Dramatic changes in gene expression in different forms of Crithidia fasciculata reveal potential mechanisms for insect-specific adhesion in kinetoplastid parasites.

John N Filosa,Wesley C Warren,Chad Tomlinson,Megan L Povelones,Gordon Ruthel,Michael Povelones,Corbett T Berry,Peter J Myler,Stephen M Beverley,Elizabeth A Dudkin

doi:10.1371/journal.pntd.0007570

Abstract

Kinetoplastids are a group of parasites that includes several medically-important species. These human-infective species are transmitted by insect vectors in which the parasites undergo specific developmental transformations. For each species, this includes a stage in which parasites adhere to insect tissue via a hemidesmosome-like structure. Although this structure has been described morphologically, it has never been molecularly characterized. We are using Crithidia fasciculata, an insect parasite that produces large numbers of adherent parasites inside its mosquito host, as a model kinetoplastid to investigate both the mechanism of adherence and the signals required for differentiation to an adherent form. An advantage of C. fasciculata is that adherent parasites can be generated both in vitro, allowing a direct comparison to cultured swimming forms, as well as in vivo within the mosquito. Using RNAseq, we identify genes associated with adherence in C. fasciculata. As almost all of these genes have orthologs in other kinetoplastid species, our findings may reveal shared mechanisms of adherence, allowing investigation of a crucial step in parasite development and disease transmission. In addition, dual-RNAseq allowed us to explore the interaction between the parasites and the mosquito. Although the infection is well-tolerated, anti-microbial peptides and other components of the mosquito innate immune system are upregulated. Our findings indicate that C. fasciculata is a powerful model system for probing kinetoplastid-insect interactions.

Highlights

Kinetoplastids are eukaryotic parasites, some of which are agents of important tropical diseases such as Human African Trypanosomiasis, Chagas Disease, and Leishmaniasis
We have compared gene expression profiles of motile, non-adherent C. fasciculata to those of C. fasciculata adhered to non-living substrates and those attached to the hindgut of mosquitoes
These results establish a new, robust system to explore the interaction between kinetoplastids and their insect hosts

Summary

Introduction

Kinetoplastids are eukaryotic parasites, some of which are agents of important tropical diseases such as Human African Trypanosomiasis, Chagas Disease, and Leishmaniasis. While the cell biology of these parasites has been studied intensively for decades, many of the life cycle stages that develop in the insect vector are the least well characterized. This is because certain developmental forms are not amenable to cultivation and their abundance or location in the insect complicates their isolation and analysis.
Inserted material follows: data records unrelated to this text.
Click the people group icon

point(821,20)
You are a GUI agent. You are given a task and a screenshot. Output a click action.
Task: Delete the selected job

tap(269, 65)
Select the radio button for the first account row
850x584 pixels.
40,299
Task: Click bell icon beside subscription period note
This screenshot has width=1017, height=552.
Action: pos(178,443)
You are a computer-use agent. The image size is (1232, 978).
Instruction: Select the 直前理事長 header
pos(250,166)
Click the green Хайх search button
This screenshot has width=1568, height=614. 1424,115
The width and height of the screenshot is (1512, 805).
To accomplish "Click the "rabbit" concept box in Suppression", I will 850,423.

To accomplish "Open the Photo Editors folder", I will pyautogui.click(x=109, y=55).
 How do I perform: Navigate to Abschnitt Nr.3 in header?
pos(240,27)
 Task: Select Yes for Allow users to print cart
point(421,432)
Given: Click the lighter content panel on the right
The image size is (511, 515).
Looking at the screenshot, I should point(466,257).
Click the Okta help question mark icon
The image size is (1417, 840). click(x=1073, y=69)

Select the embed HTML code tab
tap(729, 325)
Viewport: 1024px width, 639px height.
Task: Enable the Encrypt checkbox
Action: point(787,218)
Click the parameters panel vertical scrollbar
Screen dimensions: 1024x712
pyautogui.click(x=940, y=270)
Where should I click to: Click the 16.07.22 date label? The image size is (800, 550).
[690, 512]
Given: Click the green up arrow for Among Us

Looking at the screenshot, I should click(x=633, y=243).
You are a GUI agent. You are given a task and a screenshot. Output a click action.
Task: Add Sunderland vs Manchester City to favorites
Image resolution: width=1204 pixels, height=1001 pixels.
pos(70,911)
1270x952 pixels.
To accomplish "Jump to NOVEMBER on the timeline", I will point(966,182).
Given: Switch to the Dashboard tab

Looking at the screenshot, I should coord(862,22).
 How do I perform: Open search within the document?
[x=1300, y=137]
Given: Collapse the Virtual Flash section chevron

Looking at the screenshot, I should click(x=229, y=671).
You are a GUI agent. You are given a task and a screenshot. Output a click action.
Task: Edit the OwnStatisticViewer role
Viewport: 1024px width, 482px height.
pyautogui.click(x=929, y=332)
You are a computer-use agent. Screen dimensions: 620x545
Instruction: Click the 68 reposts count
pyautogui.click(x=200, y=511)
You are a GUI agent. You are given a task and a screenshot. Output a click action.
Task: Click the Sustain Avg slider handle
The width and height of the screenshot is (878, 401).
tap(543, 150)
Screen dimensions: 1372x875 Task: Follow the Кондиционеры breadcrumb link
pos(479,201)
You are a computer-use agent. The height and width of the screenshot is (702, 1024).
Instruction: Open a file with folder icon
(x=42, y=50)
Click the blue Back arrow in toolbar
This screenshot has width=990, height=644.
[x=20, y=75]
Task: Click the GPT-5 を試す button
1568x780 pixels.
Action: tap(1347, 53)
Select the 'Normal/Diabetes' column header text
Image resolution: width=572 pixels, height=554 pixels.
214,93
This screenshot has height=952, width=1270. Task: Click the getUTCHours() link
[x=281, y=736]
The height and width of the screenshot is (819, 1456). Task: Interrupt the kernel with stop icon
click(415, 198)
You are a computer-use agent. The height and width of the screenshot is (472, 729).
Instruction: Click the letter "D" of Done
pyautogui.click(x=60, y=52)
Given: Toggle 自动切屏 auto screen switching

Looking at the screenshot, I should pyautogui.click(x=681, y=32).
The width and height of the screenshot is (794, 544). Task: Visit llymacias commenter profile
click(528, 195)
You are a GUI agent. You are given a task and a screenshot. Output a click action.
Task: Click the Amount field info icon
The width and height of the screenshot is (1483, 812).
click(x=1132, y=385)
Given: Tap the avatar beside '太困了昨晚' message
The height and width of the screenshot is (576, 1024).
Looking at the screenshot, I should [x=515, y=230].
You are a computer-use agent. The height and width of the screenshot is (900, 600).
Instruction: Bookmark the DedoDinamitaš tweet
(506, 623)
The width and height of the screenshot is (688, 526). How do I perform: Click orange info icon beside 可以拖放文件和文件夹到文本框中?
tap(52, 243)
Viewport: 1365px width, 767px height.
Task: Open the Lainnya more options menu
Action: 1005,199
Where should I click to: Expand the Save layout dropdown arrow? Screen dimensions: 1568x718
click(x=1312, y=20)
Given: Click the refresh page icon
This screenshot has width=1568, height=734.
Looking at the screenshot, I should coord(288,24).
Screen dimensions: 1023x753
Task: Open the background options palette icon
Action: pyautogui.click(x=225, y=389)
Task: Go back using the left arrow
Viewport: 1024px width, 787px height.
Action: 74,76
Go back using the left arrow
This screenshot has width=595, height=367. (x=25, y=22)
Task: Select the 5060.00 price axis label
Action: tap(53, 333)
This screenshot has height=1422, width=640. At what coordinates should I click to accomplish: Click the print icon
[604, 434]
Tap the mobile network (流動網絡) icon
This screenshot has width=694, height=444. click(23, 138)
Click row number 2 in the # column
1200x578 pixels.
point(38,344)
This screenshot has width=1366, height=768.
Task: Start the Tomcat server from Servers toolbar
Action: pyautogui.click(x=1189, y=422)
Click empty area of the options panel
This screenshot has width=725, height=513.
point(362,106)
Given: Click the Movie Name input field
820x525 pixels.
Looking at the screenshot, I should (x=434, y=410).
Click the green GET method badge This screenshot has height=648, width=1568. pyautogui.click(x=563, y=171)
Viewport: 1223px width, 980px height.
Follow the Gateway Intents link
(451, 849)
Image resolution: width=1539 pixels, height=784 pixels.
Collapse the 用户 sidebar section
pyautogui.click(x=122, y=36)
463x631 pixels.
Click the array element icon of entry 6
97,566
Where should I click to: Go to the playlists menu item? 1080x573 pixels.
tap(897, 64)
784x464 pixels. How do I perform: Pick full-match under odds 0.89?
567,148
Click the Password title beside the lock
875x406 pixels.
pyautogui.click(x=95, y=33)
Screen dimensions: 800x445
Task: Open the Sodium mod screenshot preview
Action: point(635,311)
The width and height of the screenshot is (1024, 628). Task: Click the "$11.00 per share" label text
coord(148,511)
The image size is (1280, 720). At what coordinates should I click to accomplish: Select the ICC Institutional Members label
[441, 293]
With the exception of members of the Vianna subgenus, such as L. braziliensis, all Leishmania species undergo a similar developmental program within the fly [1] They enter during blood feeding and proliferate in the midgut as promastigotes, which divide as rosettes with their flagella oriented towards the center [2, 3]. Accumulating parasites compromise the function of the valve, allowing parasites to migrate beyond it and enter the proboscis where they can be transmitted during the bloodmeal [3]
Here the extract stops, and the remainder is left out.